Up to three million people of working age who are planning to use the value of their home to fund their retirement instead of a pension could be in for a shock, according to Royal London.

A survey from the life company suggests that a small but growing proportion of people are choosing not to save for their retirement through a pension. They plan to ‘downsize’ to a smaller property instead, and to use the proceeds to fund their later life.

However, Royal London’s new policy paper: “The Downsizing Delusion” warns that for the vast majority of people, this strategy is likely to lead to a slump in their standard of living when they stop work.

Drop in income

The report shows that the average person downsizing from an average detached house (worth £310,000) to an average semi-detached house (worth £197,000) and using the proceeds to buy an annuity would secure an annual income (from annuity plus state pension) of £13,700.

But the typical UK full-time worker has an annual wage of £27,400, which means their income would slump by half on retirement.

Downsizing problems

The report also reveals a number of barriers to downsizing, from children living at home for longer to the fact that one in three mortgages now stretch beyond 65.

It’s also worth considering that your planned retirement date may coincide with a period of low house prices – which could mean you need to put your downsizing plans on hold until prices pick up.

It’s possible there may be nothing to downsize to, and this is even more likely in rural areas, where you may not want to move too far away from family and friends, but find nothing suitable to move to in your local area.

Steve Webb, director of policy at Royal London, said: “Hoping to live off the value of your home could be a ‘downsizing delusion’ for millions of people.

“In most of Britain, the amount of money you could free up by trading down at retirement to a smaller property would generate a very modest income.

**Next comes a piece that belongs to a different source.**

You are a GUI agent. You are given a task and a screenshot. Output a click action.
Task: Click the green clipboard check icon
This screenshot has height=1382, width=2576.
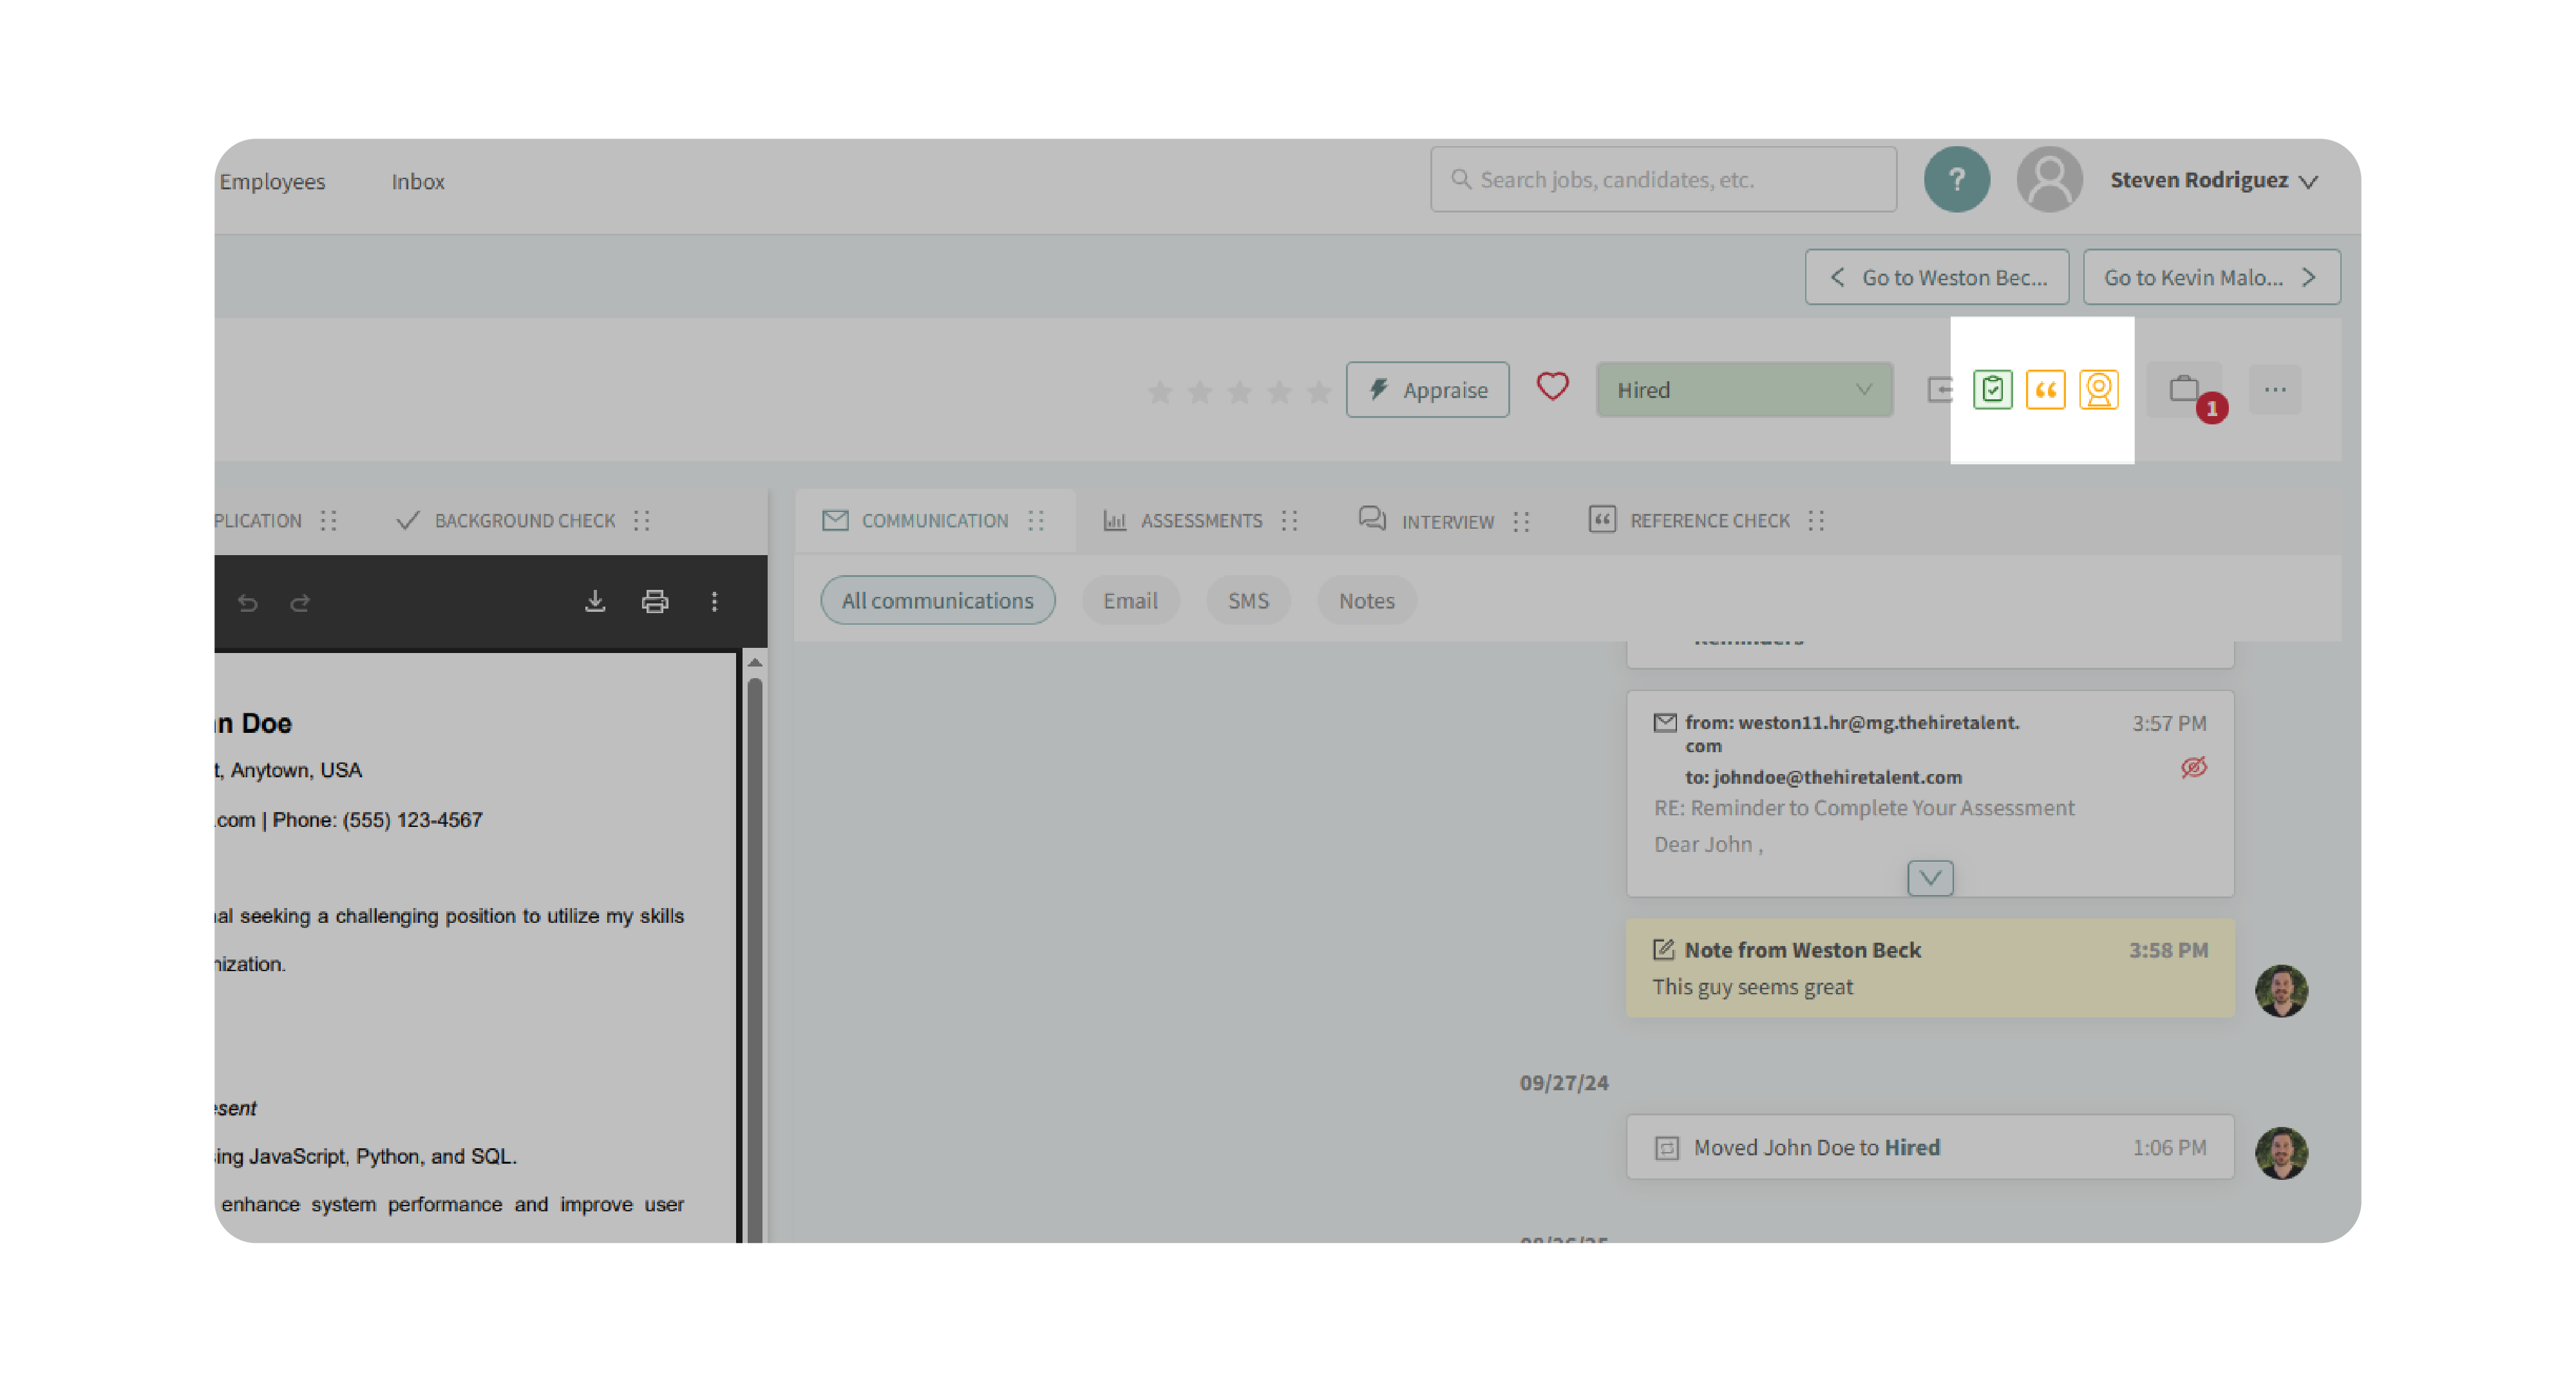point(1992,389)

Someone who chose to save for later life through their home rather than through a pension could easily see their income halve at retirement. If they opt out of workplace pension saving they are also missing out on tax relief on pension contributions and a valuable contribution from their employer.

“House prices can be volatile, not least in the light of the recent Brexit vote, and depending on the value of a single asset – your home – to fund your whole retirement is an incredibly risky strategy.”